# Ziel:
Tausche in allen folgenden Daten „Open“ gegen „Click“ aus und gib sie sonst unverändert wieder. Lass die Bilder in der Antwort weg.

# Angezeigte Daten:
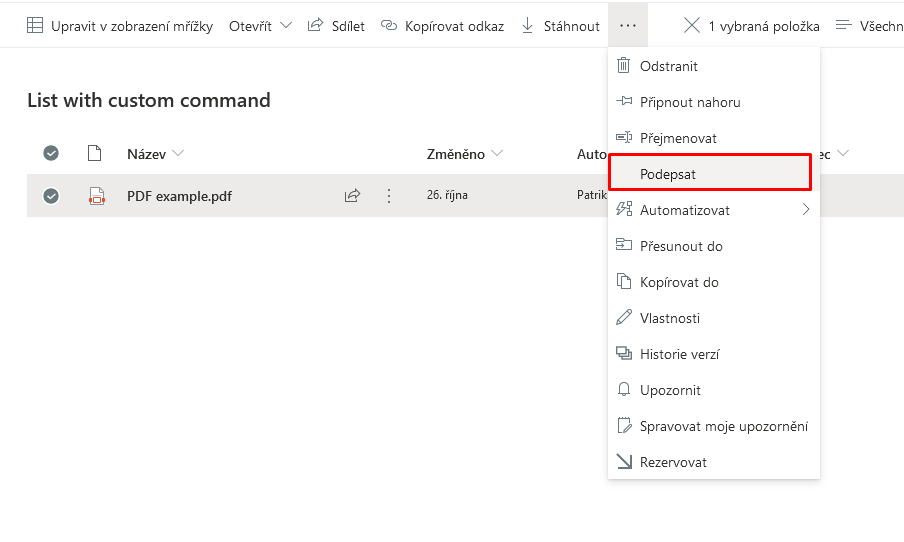Click the Rezervovat check-out arrow icon
Image resolution: width=904 pixels, height=542 pixels.
624,461
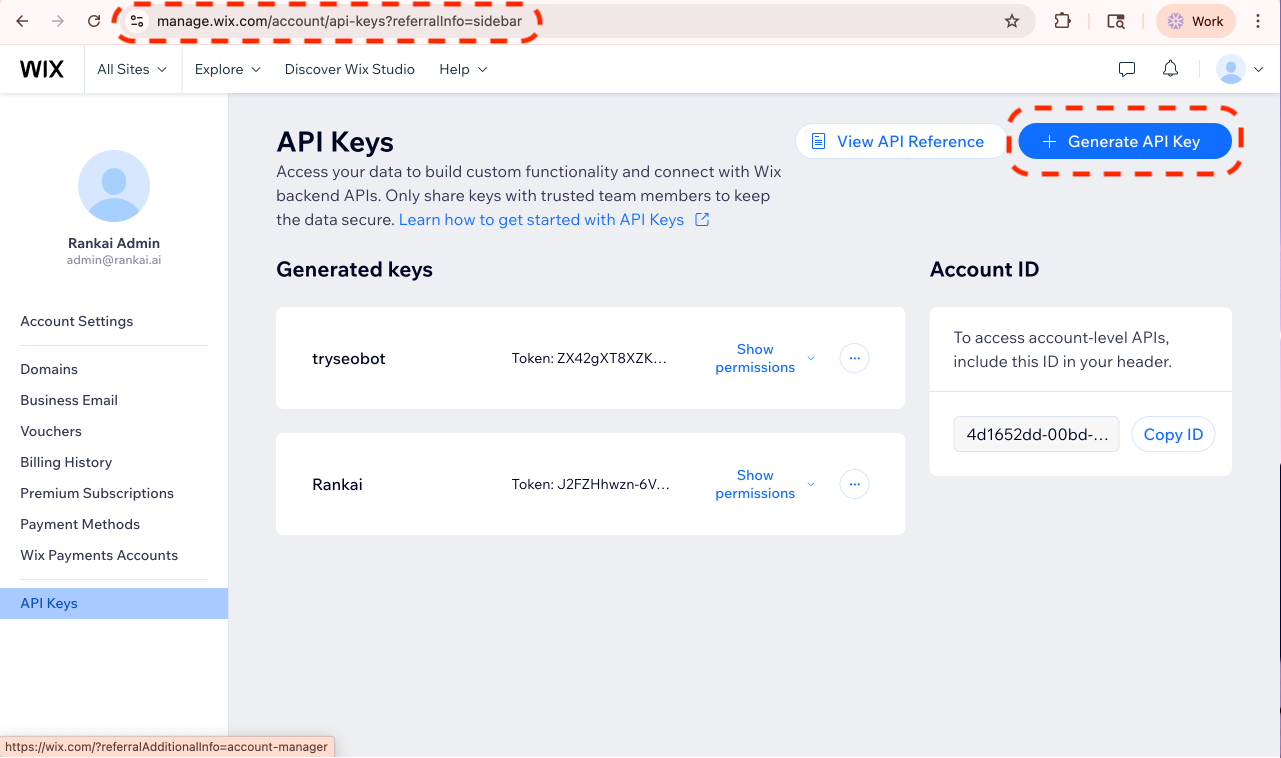1281x758 pixels.
Task: Reload the page with the refresh icon
Action: (93, 20)
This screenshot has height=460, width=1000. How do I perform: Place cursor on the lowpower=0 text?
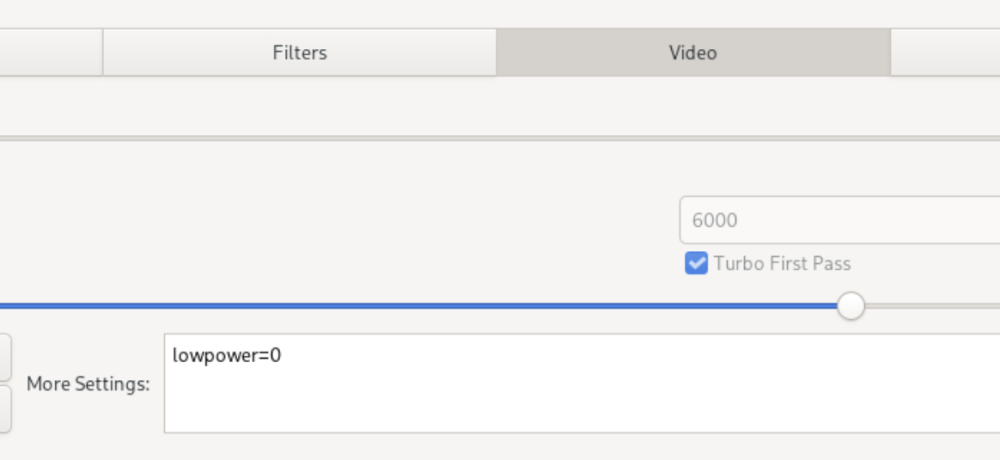pos(226,355)
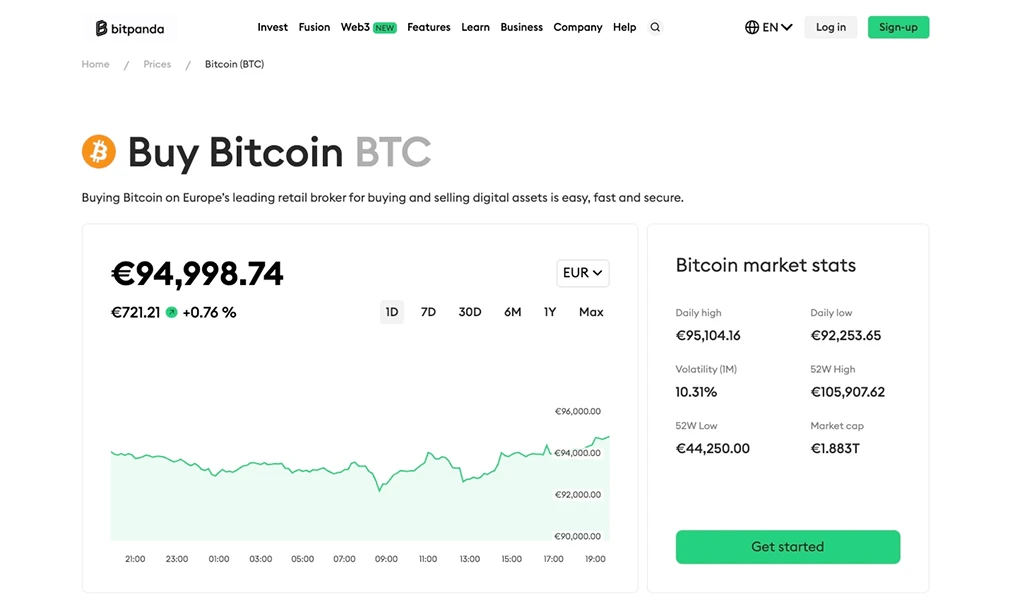Select the 7D chart timeframe
The image size is (1010, 604).
coord(428,311)
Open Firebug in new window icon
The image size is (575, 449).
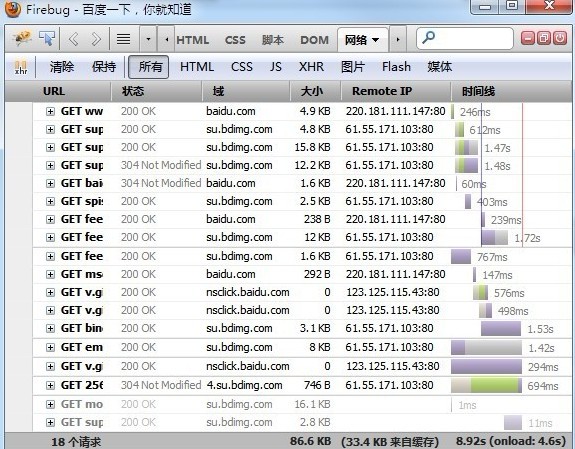(x=543, y=38)
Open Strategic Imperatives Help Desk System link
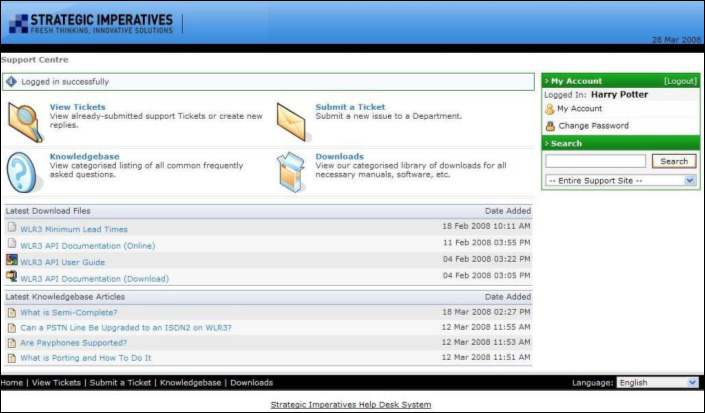 (x=351, y=405)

# Vollständige Antwort:
Click the Rezervovat check-out arrow icon
Image resolution: width=904 pixels, height=542 pixels.
624,461
1281x758 pixels.
Task: Reload the page with the refresh icon
Action: (93, 20)
This screenshot has height=460, width=1000. How do I perform: Place cursor on the lowpower=0 text?
pos(226,355)
Select the 7D chart timeframe
The image size is (1010, 604).
coord(428,311)
Click Firebug in new window icon
The image size is (575, 449).
(x=543, y=38)
Click Strategic Imperatives Help Desk System link
 (x=351, y=405)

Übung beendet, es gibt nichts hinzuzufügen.